Examination of Witnesses(Questions 207-219)
RT HON
ALAN MILBURN
MP AND JACQUI
SMITH
TUESDAY 5 NOVEMBER 2002
Chairman
207. Colleagues, can I welcome you to this session
of the Committee on the expenditure inquiry and particularly welcome
the Secretary of State and Minister of State as our witnesses.
We are very pleased to see you once again. Can I repeat my thanks
that I gave to your officials for their co-operation in this inquiry.
We do appreciate that there is a lot of work involved and we are
grateful for the efforts made by the Department in responding
to our questions. Could you briefly introduce yourselves before
we start.
(Mr Milburn) Alan Milburn, Secretary
of State for Health.
(Jacqui Smith) Jacqui Smith, Minister of State in
the Department of Health.
208. Thank you. I was conscious when we had
the officials a couple of weeks ago that we did not perhaps do
justice to the personal social services side of your responsibilities.
I wondered whether we might start with some of the issues arising
from this report and also some wider concerns within the Minister
of State's responsibilities. I do not know who would want to answer
these questions; I leave that to you. I wanted to ask a question,
first of all, about the figures on looked after children which
I found of interest because I think it is fair to say that in
the early 1990s we reached a post-War all-time low of about 45,000
children in the care system, but from 1997, looking at the figures
from the current Government, these appear to have increased. It
is a trend that I find worrying and I am not quite clear of the
reasons behind it. If you look at your figures from 1997, it was
51,400 gradually increasing until the 2001 figure of 58,900. I
have not got the latest figure although you may have it. Bear
in mind the steps that have been taken by the Government to very
seriously address social exclusion, things like the Sure Start
programme and other initiatives (which I certainly very strongly
welcome) why do we apparently have more children coming into care?
(Jacqui Smith) I think, Chairman, you have probably
answered your own question. Certainly our view would beand
yes there has been an increaseour latest survey suggests
that the numbers in care are about 61,000
209. So it is a significant increase then on
2001?
(Jacqui Smith) It is a small increase. I know that
one of the things you have been concerned about is the balance
between the sort of preventative work that we can do and the spending
that relates to children that are in care. There is a suggestion
that, whilst you are right there has been a shift towards the
number of children in care, the amount of spending on those for
whom social services departments have responsibility but who are
not in care has remained at the same sort of proportion, even
though the numbers there have gone down slightly. So there does
seem to be a slight shift of priority in terms of the overall
spending patterns towards prevention. To go back to your original
question, yes, the numbers of children who are in care is of concern.

**Required task:**
Edit the committee hearing text by giving it again from "(Jacqui Smith) It" up to and including "is of concern.", with "preventative" changed to "early intervention".

**Data provided:**
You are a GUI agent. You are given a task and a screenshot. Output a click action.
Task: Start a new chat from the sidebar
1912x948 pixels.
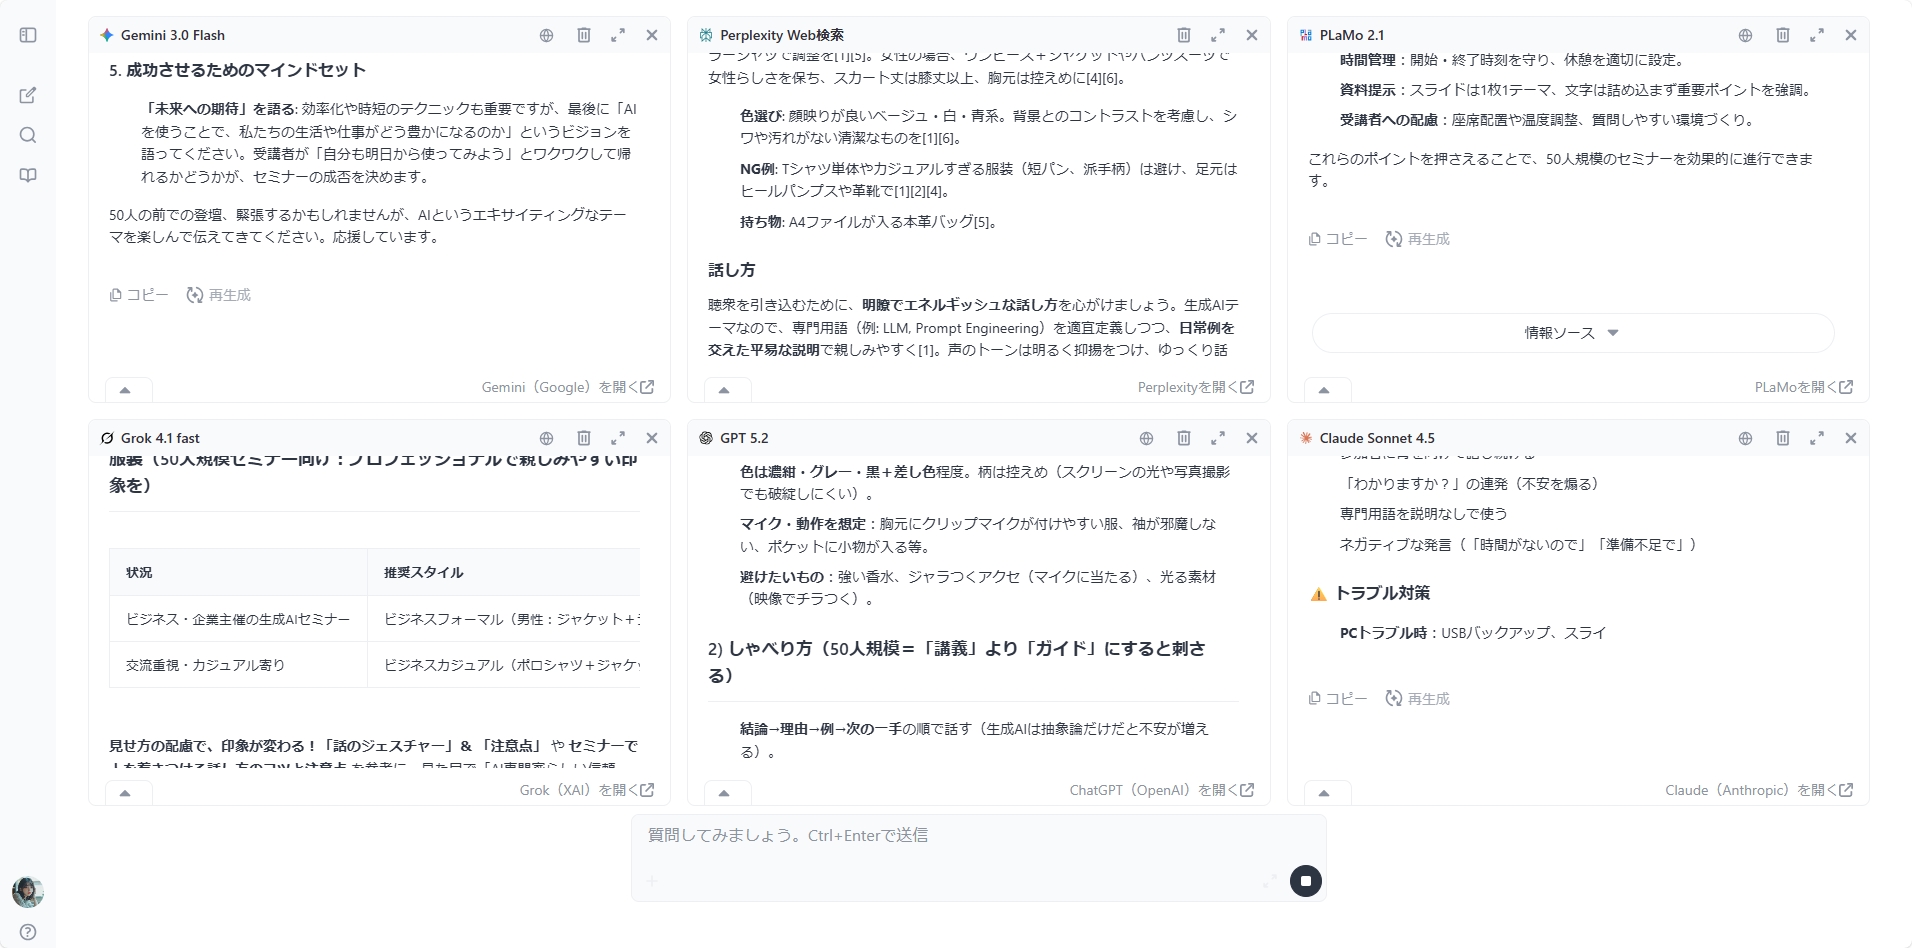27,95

**Answer to the problem:**
(Jacqui Smith) It is a small increase. I know that
one of the things you have been concerned about is the balance
between the sort of early intervention work that we can do and the spending
that relates to children that are in care. There is a suggestion
that, whilst you are right there has been a shift towards the
number of children in care, the amount of spending on those for
whom social services departments have responsibility but who are
not in care has remained at the same sort of proportion, even
though the numbers there have gone down slightly. So there does
seem to be a slight shift of priority in terms of the overall
spending patterns towards prevention. To go back to your original
question, yes, the numbers of children who are in care is of concern.